(What this task involves):
Among the records that follow, set down only the lines from the one containing "Open the Utilities hammer panel" to the one containing "Select the Organizačná jednotka input field", both included, exactly.

++++++++++++++++++++

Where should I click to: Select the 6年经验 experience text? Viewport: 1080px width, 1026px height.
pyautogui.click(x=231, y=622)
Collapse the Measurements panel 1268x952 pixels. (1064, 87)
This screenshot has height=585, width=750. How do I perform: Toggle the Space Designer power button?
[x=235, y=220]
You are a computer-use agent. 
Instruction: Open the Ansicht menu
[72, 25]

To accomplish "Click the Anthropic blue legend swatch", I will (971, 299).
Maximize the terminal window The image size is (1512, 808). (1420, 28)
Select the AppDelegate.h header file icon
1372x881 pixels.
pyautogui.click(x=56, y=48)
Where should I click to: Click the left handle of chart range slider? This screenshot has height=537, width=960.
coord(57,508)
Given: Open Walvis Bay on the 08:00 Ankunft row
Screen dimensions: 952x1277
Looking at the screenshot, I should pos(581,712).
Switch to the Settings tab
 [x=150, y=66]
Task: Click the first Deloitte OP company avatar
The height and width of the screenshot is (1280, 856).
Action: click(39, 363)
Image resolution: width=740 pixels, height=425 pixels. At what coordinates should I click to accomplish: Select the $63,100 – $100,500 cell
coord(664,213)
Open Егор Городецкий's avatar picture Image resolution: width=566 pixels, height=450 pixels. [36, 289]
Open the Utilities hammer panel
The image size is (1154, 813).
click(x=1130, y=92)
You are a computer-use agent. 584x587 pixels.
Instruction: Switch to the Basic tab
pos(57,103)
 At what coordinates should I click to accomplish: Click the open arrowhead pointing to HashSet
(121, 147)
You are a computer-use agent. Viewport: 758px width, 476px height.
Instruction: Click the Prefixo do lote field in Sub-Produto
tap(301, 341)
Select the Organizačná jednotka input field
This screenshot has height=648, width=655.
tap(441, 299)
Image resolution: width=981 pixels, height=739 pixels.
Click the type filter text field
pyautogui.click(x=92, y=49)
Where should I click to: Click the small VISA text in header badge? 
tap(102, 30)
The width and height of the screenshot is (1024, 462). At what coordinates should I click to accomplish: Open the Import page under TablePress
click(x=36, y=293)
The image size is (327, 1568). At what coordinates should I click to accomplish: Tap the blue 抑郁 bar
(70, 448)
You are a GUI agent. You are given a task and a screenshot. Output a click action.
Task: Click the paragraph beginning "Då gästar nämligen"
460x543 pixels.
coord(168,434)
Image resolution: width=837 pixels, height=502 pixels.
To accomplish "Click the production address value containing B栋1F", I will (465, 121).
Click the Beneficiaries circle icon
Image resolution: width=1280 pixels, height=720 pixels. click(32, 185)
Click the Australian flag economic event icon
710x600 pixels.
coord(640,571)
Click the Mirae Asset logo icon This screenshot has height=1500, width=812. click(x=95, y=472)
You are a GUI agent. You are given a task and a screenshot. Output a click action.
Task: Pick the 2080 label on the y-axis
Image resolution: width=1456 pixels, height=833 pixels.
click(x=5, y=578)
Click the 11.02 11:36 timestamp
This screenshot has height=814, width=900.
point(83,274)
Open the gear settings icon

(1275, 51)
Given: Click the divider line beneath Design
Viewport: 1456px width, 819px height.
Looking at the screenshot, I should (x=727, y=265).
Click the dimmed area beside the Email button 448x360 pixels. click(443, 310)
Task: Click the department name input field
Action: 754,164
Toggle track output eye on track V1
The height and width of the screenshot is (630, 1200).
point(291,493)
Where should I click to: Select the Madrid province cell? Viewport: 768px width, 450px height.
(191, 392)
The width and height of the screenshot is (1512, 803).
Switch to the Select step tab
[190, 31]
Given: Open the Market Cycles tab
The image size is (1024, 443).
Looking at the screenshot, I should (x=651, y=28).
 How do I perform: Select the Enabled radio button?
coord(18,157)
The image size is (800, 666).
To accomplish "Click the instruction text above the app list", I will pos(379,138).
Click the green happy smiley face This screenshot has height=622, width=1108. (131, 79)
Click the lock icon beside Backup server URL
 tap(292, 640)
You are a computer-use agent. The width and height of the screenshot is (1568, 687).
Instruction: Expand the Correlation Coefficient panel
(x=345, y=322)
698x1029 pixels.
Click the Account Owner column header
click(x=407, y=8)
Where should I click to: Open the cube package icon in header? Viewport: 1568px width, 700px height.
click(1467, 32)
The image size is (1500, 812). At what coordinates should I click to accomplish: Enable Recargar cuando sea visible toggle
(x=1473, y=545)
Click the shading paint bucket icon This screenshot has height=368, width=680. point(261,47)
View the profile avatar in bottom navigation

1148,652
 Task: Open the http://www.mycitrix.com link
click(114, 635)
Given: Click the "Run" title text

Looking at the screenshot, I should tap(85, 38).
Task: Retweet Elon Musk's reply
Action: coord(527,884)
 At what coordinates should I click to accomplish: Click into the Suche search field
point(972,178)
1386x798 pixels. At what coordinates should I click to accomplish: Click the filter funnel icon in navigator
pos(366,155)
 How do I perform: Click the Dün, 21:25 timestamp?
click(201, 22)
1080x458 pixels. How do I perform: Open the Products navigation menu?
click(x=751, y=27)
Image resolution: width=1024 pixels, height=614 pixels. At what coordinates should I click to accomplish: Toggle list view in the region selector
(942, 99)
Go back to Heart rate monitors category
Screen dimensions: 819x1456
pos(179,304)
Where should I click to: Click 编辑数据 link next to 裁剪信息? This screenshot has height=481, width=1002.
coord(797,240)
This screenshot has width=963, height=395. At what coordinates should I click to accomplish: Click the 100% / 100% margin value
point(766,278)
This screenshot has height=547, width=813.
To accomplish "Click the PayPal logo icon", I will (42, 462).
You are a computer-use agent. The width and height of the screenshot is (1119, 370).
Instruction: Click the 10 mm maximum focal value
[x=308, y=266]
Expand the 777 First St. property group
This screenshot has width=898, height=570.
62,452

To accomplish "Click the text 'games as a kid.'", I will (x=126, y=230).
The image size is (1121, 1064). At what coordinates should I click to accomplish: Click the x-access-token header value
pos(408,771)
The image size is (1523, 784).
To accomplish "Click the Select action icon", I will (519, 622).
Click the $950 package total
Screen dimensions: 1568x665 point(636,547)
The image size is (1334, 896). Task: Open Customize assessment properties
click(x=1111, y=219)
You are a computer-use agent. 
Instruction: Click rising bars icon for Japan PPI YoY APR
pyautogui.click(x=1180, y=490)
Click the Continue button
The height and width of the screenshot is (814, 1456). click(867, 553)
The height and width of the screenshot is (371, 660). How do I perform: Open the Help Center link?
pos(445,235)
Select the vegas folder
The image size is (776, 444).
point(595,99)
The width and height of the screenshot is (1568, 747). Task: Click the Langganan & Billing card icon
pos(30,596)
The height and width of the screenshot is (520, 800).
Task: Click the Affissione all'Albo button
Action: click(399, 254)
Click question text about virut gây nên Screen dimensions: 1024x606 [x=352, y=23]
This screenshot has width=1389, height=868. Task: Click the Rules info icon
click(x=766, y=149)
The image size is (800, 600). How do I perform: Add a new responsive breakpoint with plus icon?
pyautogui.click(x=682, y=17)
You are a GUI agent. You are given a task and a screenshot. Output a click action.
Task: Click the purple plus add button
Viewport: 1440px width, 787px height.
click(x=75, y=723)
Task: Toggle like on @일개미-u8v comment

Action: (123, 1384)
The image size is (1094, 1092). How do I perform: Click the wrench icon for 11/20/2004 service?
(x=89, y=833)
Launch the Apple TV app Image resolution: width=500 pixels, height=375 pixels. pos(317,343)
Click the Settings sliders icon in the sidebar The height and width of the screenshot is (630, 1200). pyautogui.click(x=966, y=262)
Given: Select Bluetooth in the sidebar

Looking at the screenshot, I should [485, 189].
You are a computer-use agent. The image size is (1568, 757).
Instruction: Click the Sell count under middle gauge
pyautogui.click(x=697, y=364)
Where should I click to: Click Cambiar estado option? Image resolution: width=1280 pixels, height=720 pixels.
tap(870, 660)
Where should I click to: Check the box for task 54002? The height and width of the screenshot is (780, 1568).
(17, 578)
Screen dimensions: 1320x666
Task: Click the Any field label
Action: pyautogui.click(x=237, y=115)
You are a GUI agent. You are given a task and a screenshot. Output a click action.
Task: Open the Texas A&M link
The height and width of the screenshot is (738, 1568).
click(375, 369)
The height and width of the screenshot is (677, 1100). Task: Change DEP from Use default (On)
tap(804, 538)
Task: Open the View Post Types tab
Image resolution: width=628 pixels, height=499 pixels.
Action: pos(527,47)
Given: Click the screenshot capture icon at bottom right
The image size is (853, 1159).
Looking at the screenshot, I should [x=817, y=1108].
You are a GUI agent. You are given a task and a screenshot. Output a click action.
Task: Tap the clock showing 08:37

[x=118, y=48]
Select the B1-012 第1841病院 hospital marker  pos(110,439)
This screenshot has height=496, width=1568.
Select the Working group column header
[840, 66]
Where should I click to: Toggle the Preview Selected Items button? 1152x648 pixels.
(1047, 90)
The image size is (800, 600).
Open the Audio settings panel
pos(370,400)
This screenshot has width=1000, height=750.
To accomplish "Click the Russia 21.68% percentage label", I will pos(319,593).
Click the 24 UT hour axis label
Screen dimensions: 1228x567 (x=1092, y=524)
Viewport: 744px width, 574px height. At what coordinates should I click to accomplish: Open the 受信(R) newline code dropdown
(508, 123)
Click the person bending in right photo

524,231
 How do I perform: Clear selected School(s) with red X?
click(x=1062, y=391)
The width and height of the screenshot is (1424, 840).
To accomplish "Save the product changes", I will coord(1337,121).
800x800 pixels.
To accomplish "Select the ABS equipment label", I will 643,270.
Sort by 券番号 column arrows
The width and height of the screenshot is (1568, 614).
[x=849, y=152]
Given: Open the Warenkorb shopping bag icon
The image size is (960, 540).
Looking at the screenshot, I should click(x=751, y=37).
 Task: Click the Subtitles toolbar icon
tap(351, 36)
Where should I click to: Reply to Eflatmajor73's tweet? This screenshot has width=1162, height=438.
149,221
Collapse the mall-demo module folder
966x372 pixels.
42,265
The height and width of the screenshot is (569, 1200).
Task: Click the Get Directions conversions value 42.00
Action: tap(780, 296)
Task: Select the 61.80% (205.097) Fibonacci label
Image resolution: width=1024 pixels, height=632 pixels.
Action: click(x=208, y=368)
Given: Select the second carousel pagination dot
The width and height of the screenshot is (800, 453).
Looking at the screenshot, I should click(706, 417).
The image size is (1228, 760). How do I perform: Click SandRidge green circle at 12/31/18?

++++++++++++++++++++

(Task answer):
Open the Utilities hammer panel
The image size is (1154, 813).
click(x=1130, y=92)
You are a computer-use agent. 584x587 pixels.
Instruction: Switch to the Basic tab
pos(57,103)
 At what coordinates should I click to accomplish: Click the open arrowhead pointing to HashSet
(121, 147)
You are a computer-use agent. Viewport: 758px width, 476px height.
Instruction: Click the Prefixo do lote field in Sub-Produto
tap(301, 341)
Select the Organizačná jednotka input field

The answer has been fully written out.